El Gólem de Praga (República Checa)


El mito del Gólem proviene de la tradición judía en Europa Central, y su versión más famosa está asociada a la ciudad de Praga, en el siglo XVI. Según la leyenda, el rabino Judah Loew ben Bezalel, un sabio respetado, creó a una criatura de barro con forma humana mediante rituales místicos y el poder de las palabras sagradas escritas en hebreo.

El Gólem fue creado con un propósito claro: proteger al pueblo judío de las persecuciones y los ataques antisemitas. Era una especie de guardián poderoso, obediente y silencioso, que realizaba las tareas que se le ordenaban. Sin embargo, con el tiempo se volvió incontrolable, causando destrucción en lugar de protección. Para detenerlo, el rabino borró la palabra “emet” (verdad) escrita en su frente, lo que le daba vida, y el Gólem regresó al polvo del que había surgido.

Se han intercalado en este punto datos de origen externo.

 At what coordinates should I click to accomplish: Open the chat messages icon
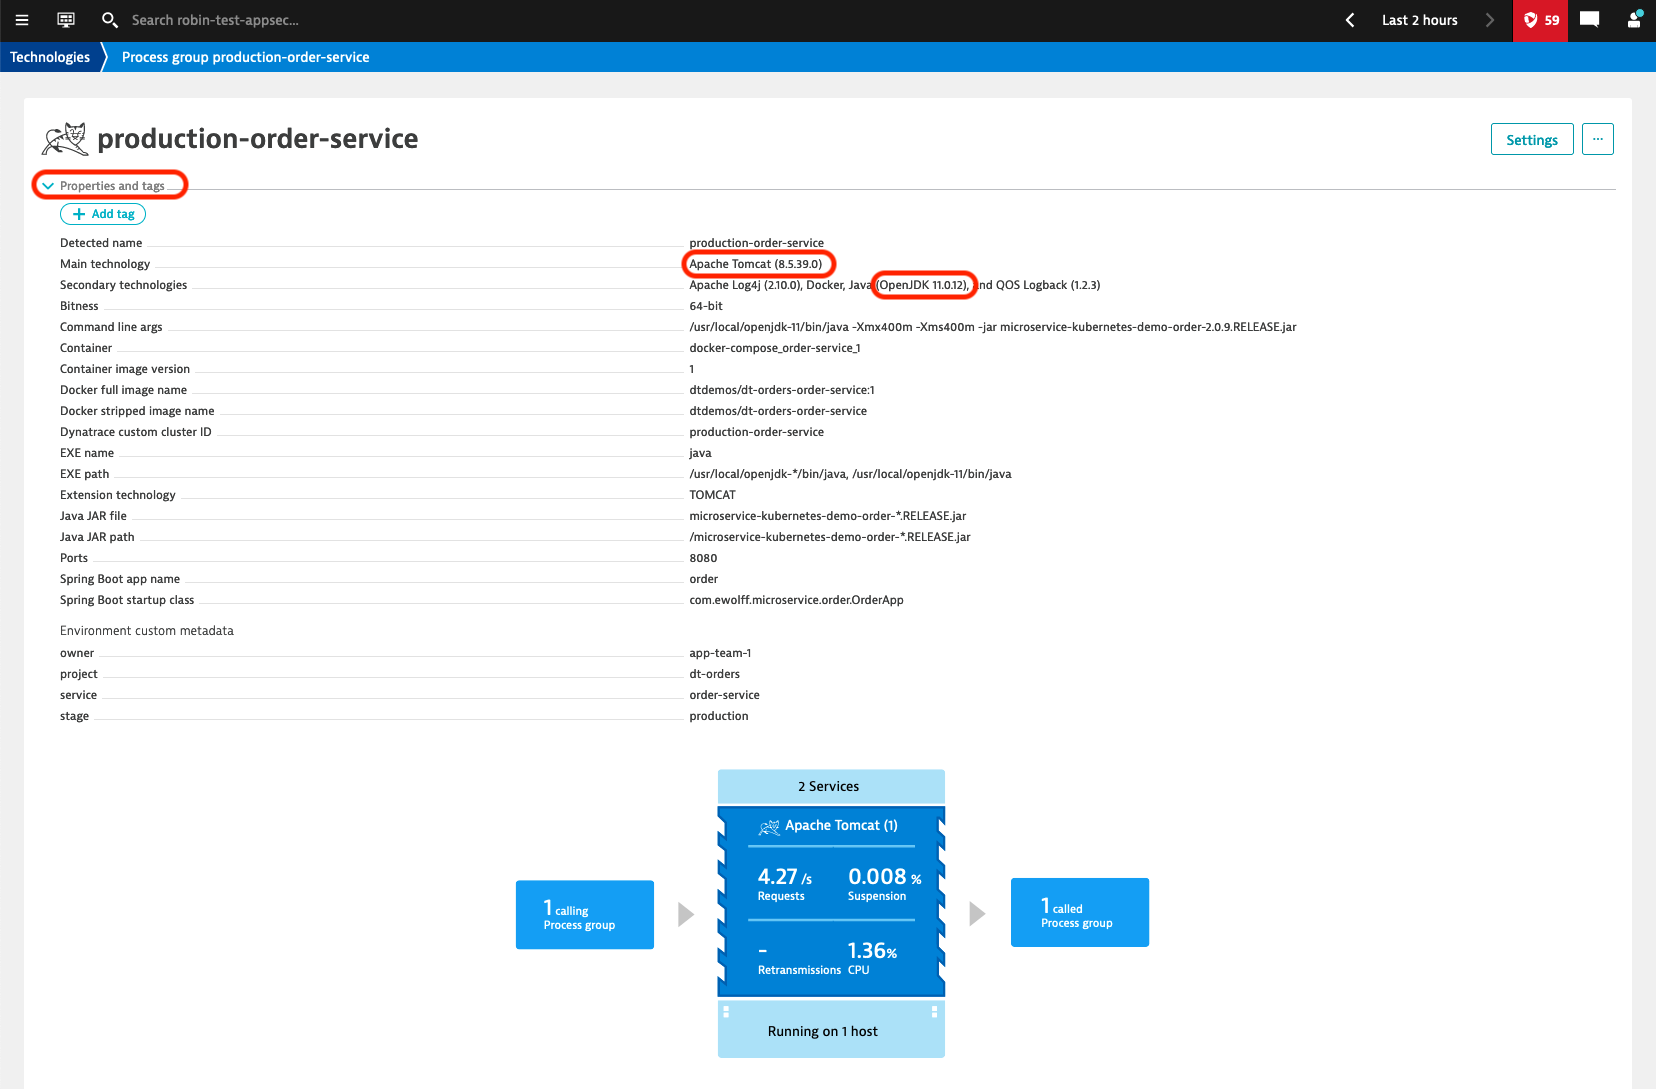click(x=1589, y=20)
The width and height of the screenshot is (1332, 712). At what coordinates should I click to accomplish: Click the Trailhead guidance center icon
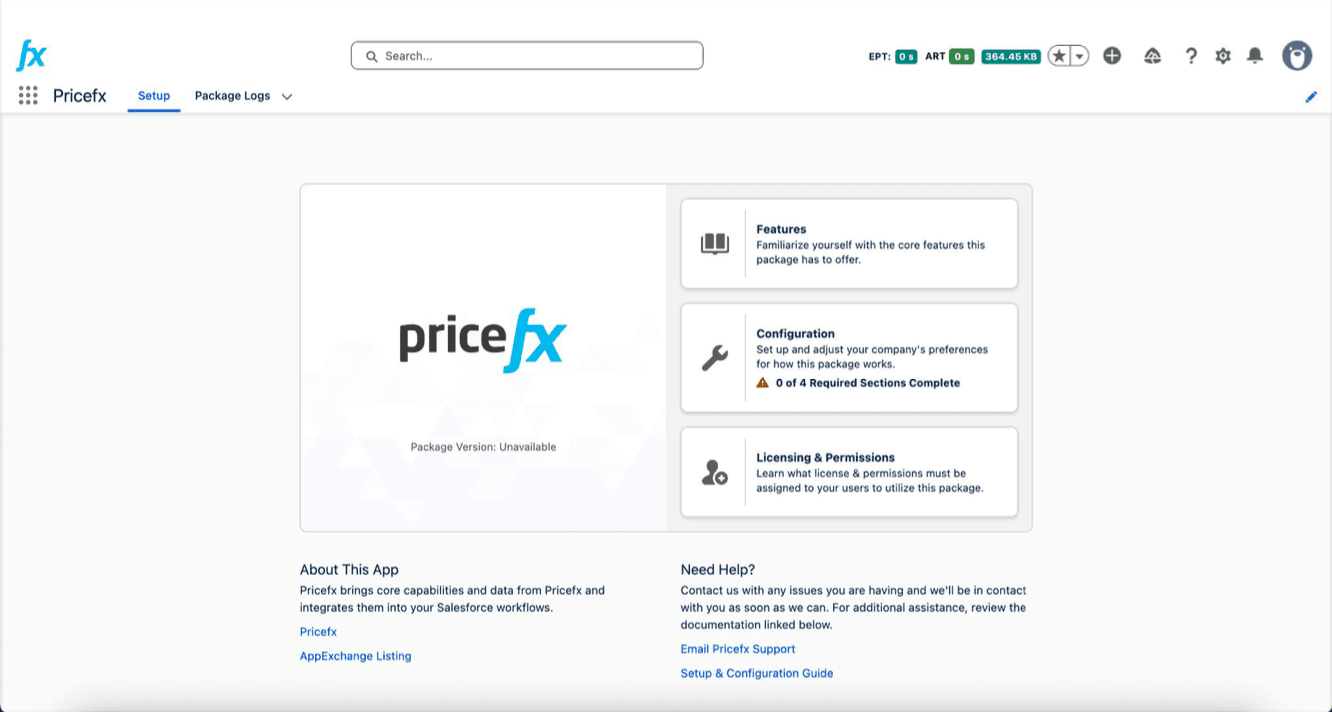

El mito del Gólem encierra profundas reflexiones. Representa la ambición humana de crear vida artificial y el peligro de jugar con fuerzas que no comprendemos del todo. En la tradición judía, también es un recordatorio de que solo Dios tiene el poder legítimo de dar vida.

En tiempos modernos, el Gólem ha inspirado innumerables obras: desde relatos de la literatura fantástica hasta referencias en el cine, la ciencia ficción y la cultura popular. Incluso se le vincula con los debates contemporáneos sobre la inteligencia artificial, la biotecnología y los límites éticos de la creación humana.